── DOCUMENT EXCERPT ──
The California Privacy Rights Act is coming. Soon. For real.

To help employers get ready, I recently joined the “Your Bytes = Your Rights” podcast to discuss the changes coming in January 2023 to employee privacy laws, the rise in Data Subject Access Requests (DSARs) from employees and the complexities of data access rights.

Some of what employers need to know:

  1. The US does not have a comprehensive privacy laws, but there are a number of state labor laws that address privacy, data privacy, employee surveillance, biometric data (e.g. employee time clocks); discrimination, and artificial intelligence/machine learning recruitment.
  2. The Federal Trade Commission, under Chair Lina Khan, is active and vigilant. It will enforce even in the absence of a comprehensive privacy law (Also, there is a new FTC Notice of Proposed Rulemaking).
  3. If your employee does not know what data about them you are processing, then you need to fix that ASAP because employees already have the right to receive disclosure about data processing. Given the new standards for disclosure coming from the EU and already evidenced in the CPRA regs and the FTC enforcement action, it is vital employers take a close look at their disclosures and make sure they are specific and clear enough.
  4. CPRA adds the right to deletion. Read the exceptions in the law closely and work with counsel because, for a lot of the straightforward HR data processing, there will be exceptions to the deletion requirements.
  5. Know what your HR data is, what it is doing and where. Only God’s omniscient powers are unknowable. Your data processing should not be. Make sure you know where your data is and that your HR service providers know what you are expecting from them if you get a DSAR from an employee.
  6. The best way to minimize employee DSARs is to have happier employees. Disgruntled employees are far more likely to make requests.
  7. Make sure your HR team is on board. They need to know that this is coming, which HR data is in play (almost everything which identifies the employee or from which personal information can be inferred), how to recognize a DSAR request and what to do when one arrives.
───
_GIVEN INSTRUCTION 1_. Translate this sentence from the employee privacy text into Spanish: "The best way to minimize employee DSARs is to have happier employees."
_GIVEN INSTRUCTION 2_. Starting with the first line of the rows and going on through the line that contains "point(320,64)", change every "Instruction" to "Command" and give back only those lines, otherwise unchanged.
── GIVEN ENTRIES ──
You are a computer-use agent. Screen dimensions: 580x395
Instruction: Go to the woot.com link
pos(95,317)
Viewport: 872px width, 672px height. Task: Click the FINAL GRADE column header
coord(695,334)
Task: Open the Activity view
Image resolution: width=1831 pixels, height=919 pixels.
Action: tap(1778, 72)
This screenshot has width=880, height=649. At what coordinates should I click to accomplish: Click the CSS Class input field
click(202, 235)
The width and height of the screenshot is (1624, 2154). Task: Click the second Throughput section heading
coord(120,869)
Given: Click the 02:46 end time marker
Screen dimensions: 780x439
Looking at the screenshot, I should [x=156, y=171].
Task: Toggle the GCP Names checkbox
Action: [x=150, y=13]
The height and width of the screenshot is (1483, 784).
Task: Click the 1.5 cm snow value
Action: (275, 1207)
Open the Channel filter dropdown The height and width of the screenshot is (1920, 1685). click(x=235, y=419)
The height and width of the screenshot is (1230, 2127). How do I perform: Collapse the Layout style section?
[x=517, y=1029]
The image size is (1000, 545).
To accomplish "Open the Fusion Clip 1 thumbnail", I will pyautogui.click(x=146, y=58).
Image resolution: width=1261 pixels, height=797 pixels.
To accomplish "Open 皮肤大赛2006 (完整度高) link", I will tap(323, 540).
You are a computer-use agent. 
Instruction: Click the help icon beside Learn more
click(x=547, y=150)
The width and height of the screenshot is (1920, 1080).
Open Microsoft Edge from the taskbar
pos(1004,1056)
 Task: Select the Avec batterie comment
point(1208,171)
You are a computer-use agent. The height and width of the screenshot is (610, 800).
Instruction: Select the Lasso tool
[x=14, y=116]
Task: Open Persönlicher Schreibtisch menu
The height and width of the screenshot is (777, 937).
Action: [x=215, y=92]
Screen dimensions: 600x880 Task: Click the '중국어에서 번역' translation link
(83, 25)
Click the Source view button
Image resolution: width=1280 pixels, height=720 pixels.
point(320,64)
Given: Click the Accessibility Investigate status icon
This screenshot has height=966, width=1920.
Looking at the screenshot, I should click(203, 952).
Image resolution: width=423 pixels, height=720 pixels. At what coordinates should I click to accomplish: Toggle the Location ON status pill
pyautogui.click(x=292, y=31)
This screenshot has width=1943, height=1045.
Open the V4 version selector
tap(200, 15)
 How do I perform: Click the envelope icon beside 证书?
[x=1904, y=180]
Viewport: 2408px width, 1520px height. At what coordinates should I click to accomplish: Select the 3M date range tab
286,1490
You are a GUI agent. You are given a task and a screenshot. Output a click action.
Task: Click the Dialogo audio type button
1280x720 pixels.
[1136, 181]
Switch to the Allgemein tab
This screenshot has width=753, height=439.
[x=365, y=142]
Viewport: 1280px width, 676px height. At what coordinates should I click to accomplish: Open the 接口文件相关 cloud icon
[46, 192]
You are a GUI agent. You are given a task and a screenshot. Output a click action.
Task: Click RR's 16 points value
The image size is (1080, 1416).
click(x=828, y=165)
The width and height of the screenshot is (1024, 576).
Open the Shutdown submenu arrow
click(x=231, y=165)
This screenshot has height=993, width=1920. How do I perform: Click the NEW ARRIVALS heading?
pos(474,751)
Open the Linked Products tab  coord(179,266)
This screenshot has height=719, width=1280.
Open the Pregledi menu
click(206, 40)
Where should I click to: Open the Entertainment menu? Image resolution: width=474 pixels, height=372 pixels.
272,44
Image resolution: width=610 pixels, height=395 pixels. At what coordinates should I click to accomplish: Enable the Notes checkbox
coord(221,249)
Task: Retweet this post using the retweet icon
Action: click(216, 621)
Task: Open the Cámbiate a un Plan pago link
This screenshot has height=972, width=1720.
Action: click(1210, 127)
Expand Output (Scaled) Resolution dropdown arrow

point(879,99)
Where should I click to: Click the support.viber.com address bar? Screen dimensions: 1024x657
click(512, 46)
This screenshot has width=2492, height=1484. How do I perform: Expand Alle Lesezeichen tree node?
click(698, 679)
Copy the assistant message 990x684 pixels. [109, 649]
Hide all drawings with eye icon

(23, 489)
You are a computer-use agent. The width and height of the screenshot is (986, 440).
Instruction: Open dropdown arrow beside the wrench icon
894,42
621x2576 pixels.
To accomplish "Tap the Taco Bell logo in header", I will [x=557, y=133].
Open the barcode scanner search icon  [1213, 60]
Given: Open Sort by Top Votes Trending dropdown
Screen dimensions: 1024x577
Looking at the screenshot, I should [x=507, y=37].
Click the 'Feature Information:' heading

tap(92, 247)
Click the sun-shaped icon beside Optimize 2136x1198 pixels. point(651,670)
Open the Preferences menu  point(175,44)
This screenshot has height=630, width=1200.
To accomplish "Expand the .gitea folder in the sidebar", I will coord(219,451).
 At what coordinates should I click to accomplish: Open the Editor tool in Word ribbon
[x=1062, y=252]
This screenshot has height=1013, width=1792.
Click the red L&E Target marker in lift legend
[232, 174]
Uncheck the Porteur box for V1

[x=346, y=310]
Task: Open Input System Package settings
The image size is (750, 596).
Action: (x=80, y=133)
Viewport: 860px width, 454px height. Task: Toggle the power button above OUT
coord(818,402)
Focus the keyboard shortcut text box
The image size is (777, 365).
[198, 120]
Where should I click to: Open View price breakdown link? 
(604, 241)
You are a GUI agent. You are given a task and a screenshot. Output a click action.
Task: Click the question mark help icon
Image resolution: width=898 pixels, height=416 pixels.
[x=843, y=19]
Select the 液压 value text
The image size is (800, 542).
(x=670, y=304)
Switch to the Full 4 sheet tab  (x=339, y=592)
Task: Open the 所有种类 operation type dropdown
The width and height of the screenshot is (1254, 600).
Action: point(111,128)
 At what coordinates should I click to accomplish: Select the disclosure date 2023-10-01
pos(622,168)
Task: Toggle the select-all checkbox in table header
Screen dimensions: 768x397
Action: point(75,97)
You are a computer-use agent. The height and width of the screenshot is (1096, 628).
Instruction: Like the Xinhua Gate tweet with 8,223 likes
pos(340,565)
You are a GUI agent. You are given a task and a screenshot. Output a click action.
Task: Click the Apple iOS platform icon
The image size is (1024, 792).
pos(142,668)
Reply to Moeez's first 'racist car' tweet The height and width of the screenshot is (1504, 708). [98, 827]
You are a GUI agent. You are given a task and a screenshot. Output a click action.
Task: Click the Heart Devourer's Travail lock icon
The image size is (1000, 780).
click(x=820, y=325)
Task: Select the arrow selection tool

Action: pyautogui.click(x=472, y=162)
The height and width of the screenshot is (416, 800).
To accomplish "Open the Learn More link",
───
_EXERCISE SOLUTION 1_. La mejor manera de minimizar las DSAR de los empleados es tener empleados más felices.

_EXERCISE SOLUTION 2_.
You are a computer-use agent. Screen dimensions: 580x395
Command: Go to the woot.com link
pos(95,317)
Viewport: 872px width, 672px height. Task: Click the FINAL GRADE column header
coord(695,334)
Task: Open the Activity view
Image resolution: width=1831 pixels, height=919 pixels.
Action: tap(1778, 72)
This screenshot has width=880, height=649. At what coordinates should I click to accomplish: Click the CSS Class input field
click(202, 235)
The width and height of the screenshot is (1624, 2154). Task: Click the second Throughput section heading
coord(120,869)
Given: Click the 02:46 end time marker
Screen dimensions: 780x439
Looking at the screenshot, I should [x=156, y=171].
Task: Toggle the GCP Names checkbox
Action: [x=150, y=13]
The height and width of the screenshot is (1483, 784).
Task: Click the 1.5 cm snow value
Action: (275, 1207)
Open the Channel filter dropdown The height and width of the screenshot is (1920, 1685). click(x=235, y=419)
The height and width of the screenshot is (1230, 2127). How do I perform: Collapse the Layout style section?
[x=517, y=1029]
The image size is (1000, 545).
To accomplish "Open the Fusion Clip 1 thumbnail", I will pyautogui.click(x=146, y=58).
Image resolution: width=1261 pixels, height=797 pixels.
To accomplish "Open 皮肤大赛2006 (完整度高) link", I will tap(323, 540).
You are a computer-use agent. 
Command: Click the help icon beside Learn more
click(x=547, y=150)
The width and height of the screenshot is (1920, 1080).
Open Microsoft Edge from the taskbar
pos(1004,1056)
 Task: Select the Avec batterie comment
point(1208,171)
You are a computer-use agent. The height and width of the screenshot is (610, 800).
Command: Select the Lasso tool
[x=14, y=116]
Task: Open Persönlicher Schreibtisch menu
The height and width of the screenshot is (777, 937).
Action: [x=215, y=92]
Screen dimensions: 600x880 Task: Click the '중국어에서 번역' translation link
(83, 25)
Click the Source view button
Image resolution: width=1280 pixels, height=720 pixels.
point(320,64)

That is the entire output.